We are off to Brittany next week. Do we need red / white diagonal stripe thing for bikes on back of camper? unable to track one down in Chichester area, Marquise in Southampton possibly. Is it legal requirement or can I pick one up easily in France?
Grateful for advice on this.
Brendan


----------



## BERTHA (May 21, 2005)

I believe they are a requirement both here and abroad.

Towsure in Southampton has does Hants and Dorset in Waterloville

The ones I have seen are plastic although I do believe you can get a metal type

Regards
Hugh


----------



## 95853 (Jul 25, 2005)

I got a plastic one from riversway leisure (online shop) about a fiver plus p&p.


----------



## nukeadmin (Oct 10, 2003)

They are by Fiamma and are sold on Outdoor Bits

Aluminium Version
http://www.outdoorbits.com/product_info.php/cPath/5_29/products_id/163

Plastic Version
http://www.outdoorbits.com/product_info.php/cPath/5_29/products_id/162


----------



## Boff (May 10, 2005)

Hi Brendan,

if you mean these red-white reflecting warning panels: They are only required in Italy and Spain, not in France.

Different models for Italy and Spain, however, though it is said that the Italians tolerate the Spanish model, but not vice versa.

Best Regards,
Gerhard


----------



## rickwiggans (May 10, 2006)

I have to confess I didn't realise there were differrent types. How do they differ, and which is which? I have the "standard" Fiamma one - is that "Spanish" or "Italian"?

Thanks


----------



## Grizzly (May 9, 2005)

Interesting Boff. I'd no idea there were different ones - Fiamma seems to have got the market sewn up all over Europe. We've not had any complaints in either Italy or Spain. There does seem to be some question as to which way is up on them however !

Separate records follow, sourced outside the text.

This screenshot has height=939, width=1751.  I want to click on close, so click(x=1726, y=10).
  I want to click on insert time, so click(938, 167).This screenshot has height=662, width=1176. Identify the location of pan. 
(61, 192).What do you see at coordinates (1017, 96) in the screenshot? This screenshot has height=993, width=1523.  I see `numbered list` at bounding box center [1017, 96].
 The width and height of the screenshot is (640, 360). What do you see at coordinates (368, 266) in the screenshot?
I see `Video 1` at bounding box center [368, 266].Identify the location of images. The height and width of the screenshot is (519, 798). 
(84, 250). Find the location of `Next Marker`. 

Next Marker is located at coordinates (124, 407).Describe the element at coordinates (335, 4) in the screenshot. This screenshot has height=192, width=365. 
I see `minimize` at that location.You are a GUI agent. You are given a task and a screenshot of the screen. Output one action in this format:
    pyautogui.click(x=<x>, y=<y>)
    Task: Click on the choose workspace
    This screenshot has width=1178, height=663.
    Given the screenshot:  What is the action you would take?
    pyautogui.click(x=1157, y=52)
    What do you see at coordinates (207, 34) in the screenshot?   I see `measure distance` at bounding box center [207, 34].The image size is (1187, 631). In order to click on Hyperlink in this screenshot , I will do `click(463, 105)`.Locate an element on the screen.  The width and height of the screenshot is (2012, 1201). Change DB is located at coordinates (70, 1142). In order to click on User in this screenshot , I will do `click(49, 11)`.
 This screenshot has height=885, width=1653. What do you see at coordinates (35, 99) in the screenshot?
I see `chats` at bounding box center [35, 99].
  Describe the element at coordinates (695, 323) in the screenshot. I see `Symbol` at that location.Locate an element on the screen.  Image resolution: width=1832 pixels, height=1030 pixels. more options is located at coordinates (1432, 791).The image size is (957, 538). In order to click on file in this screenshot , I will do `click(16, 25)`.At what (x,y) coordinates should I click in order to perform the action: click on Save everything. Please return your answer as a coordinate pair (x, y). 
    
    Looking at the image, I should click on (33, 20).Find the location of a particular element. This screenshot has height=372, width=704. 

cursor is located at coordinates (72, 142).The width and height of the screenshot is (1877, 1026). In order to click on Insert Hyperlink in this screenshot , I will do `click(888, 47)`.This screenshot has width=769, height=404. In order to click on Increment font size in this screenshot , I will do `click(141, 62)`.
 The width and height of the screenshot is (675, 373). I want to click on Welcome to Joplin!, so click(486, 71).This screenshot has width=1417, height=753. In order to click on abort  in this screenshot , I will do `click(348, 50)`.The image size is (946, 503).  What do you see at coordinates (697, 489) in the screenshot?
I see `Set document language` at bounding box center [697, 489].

They might not be a legal requirement elswhere but they do have the effect of stopping pedestrians walking into your bike rack and car drivers parking too close so we use one in UK as well.

G


----------



## Boff (May 10, 2005)

Grizzly said:


> Interesting Boff. I'd no idea there were different ones - Fiamma seems to have got the market sewn up all over Europe. We've not had any complaints in either Italy or Spain. There does seem to be some question as to which way is up on them however !


Hi again,

sorry, I made a mistake above: It seems that the Italians are more tolerant than the Spaniards. Will edit it.

Basically the difference is: Italy requires only a _metallic_ panel, while Spain explicitly requires them to be made from _aluminium_! 8O  :evil:

However: Practically all the panels that are on the market now are made from aluminium (which is a metal IIRC :wink: ), so should provide no problem in neither country. Only the plastic panels which were legal in Italy until some years ago are now still _tolerated_ in Italy but not in Spain.

Best Regards,
Gerhard


----------



## rickwiggans (May 10, 2006)

The answer to which way is up, is that technically, the stripes are supposed to slope downwards to the offside of the vehicle, so when driving on the right, the Fiamma logo is at the top, and when driving on the left, the fiamma logo goes on one side. No doubt there is an office somewhere in Brussels dedicated to the Stripe Police!!


----------



## brendan (May 9, 2005)

*Warning Sign*

Many thanks, ordered from outdoor bits Thursday, delivered today - Friday. Great service!
Brendan


----------



## b6x (Feb 26, 2007)

Just to confirm.... these are not a legal requirement for *France*? Off there in a couple of days and only just found out about these 8O


----------



## Boff (May 10, 2005)

b6x said:


> Just to confirm.... these are not a legal requirement for *France*?


Nope!

Best Regards,
Gerhard


----------



## b6x (Feb 26, 2007)

phew! thanks alot for the reply!

Regards,
Steve


----------